§ INSTRUCTIONS FOR THE TASK: Transcribe the data verbatim, starting at the line with "Screen dimensions: 800x400" and ending with the last line of the data, both included.

§ SUPPLIED INFORMATION:

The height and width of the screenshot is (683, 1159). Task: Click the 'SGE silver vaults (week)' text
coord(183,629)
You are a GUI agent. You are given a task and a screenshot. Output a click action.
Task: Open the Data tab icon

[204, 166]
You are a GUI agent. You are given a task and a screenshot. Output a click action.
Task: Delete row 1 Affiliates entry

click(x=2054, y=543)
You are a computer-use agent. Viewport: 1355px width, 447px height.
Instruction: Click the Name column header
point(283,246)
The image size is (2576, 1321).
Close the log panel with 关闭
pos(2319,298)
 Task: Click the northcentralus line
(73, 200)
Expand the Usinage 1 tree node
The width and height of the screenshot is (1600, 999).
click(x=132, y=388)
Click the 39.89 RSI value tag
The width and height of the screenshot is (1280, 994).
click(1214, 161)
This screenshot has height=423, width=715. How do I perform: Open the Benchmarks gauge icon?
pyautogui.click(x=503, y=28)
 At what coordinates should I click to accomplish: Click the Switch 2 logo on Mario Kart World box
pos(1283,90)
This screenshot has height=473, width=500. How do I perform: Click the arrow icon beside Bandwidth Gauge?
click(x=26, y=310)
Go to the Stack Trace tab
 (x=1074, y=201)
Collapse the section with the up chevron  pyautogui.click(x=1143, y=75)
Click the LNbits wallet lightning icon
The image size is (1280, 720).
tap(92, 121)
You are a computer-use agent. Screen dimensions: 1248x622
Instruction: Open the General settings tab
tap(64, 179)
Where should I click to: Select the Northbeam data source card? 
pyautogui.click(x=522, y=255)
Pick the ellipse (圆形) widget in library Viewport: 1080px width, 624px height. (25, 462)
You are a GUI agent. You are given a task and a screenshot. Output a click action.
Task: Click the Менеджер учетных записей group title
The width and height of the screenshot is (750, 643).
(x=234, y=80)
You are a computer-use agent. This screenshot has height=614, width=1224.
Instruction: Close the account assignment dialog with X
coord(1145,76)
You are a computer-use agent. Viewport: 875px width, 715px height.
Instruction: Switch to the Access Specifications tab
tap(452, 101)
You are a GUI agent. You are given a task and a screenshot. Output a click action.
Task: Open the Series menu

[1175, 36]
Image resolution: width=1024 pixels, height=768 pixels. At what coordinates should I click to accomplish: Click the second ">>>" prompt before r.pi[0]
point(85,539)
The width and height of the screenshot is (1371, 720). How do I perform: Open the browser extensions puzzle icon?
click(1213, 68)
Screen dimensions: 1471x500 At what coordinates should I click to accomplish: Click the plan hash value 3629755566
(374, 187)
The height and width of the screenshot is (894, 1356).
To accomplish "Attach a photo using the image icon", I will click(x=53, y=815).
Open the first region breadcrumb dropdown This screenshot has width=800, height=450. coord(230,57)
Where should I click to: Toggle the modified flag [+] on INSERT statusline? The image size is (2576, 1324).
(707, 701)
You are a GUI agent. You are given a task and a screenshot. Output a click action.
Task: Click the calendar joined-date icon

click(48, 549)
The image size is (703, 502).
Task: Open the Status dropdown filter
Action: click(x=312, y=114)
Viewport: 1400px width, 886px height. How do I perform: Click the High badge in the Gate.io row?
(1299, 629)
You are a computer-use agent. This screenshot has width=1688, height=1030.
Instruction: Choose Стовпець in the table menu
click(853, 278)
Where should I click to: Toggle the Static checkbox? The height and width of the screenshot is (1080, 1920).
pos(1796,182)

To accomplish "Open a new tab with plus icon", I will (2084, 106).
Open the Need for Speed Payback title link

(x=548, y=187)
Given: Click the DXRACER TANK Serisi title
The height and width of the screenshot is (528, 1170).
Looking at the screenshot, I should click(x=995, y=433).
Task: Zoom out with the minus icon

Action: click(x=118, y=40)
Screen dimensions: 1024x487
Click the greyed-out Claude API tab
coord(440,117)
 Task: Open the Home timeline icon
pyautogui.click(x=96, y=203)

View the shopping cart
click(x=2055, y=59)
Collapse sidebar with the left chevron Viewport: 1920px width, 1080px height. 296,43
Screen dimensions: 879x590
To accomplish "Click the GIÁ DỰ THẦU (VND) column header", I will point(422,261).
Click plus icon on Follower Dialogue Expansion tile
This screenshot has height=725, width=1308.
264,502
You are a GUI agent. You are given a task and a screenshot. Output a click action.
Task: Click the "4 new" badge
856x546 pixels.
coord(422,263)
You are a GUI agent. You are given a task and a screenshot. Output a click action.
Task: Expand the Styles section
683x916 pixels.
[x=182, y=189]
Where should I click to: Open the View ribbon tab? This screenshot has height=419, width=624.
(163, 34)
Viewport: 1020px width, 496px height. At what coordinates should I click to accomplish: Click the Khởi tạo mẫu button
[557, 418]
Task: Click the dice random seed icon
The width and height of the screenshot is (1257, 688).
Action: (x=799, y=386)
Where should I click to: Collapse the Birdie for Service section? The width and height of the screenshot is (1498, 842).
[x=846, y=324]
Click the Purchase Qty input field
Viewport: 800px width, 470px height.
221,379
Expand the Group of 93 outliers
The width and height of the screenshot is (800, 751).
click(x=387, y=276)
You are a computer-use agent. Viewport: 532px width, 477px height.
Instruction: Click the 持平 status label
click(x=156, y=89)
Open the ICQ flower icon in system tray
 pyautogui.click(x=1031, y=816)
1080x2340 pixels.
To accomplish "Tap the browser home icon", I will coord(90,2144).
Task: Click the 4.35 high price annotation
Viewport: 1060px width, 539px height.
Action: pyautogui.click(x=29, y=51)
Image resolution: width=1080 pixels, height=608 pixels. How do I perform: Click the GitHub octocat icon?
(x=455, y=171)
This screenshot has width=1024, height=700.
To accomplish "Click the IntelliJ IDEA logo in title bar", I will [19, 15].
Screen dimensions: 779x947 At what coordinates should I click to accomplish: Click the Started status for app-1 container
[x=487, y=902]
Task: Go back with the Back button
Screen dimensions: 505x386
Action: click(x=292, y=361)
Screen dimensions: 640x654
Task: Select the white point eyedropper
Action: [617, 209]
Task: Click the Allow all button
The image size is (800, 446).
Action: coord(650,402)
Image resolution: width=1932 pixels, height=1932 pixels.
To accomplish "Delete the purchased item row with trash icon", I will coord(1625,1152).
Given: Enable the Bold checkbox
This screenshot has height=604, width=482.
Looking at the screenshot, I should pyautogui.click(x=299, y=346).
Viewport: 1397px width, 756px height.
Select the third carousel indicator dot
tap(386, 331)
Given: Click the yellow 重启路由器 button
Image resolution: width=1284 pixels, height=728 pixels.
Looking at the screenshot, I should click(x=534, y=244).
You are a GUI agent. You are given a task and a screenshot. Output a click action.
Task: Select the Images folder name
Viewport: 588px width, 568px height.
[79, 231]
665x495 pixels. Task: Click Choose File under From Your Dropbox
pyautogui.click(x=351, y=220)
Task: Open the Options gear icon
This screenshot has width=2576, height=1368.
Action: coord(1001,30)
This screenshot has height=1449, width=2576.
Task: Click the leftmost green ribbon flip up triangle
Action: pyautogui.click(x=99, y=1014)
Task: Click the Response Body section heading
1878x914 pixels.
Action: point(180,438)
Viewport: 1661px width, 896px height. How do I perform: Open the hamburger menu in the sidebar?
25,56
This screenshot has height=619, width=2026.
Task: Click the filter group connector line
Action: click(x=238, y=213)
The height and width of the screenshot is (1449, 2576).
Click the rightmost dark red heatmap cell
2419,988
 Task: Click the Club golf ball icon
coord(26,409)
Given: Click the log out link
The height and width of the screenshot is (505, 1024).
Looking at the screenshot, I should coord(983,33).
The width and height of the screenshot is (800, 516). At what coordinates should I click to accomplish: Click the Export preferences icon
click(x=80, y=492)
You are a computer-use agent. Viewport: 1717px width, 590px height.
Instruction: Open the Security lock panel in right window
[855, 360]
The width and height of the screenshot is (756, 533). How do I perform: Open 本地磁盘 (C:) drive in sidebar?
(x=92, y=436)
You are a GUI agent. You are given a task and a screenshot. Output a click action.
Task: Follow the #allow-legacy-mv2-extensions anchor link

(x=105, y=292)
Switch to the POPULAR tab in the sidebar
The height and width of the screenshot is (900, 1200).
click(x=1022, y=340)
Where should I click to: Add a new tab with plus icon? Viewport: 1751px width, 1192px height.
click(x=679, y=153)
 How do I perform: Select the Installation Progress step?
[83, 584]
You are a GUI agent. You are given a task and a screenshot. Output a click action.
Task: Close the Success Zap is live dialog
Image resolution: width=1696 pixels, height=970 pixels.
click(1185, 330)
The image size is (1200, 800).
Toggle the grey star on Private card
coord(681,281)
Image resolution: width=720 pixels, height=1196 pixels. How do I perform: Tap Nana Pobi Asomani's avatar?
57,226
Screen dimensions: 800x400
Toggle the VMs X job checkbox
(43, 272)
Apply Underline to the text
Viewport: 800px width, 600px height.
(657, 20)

§ ANSWER FOR THIS EXERCISE:
Screen dimensions: 800x400
Toggle the VMs X job checkbox
(43, 272)
Apply Underline to the text
Viewport: 800px width, 600px height.
(657, 20)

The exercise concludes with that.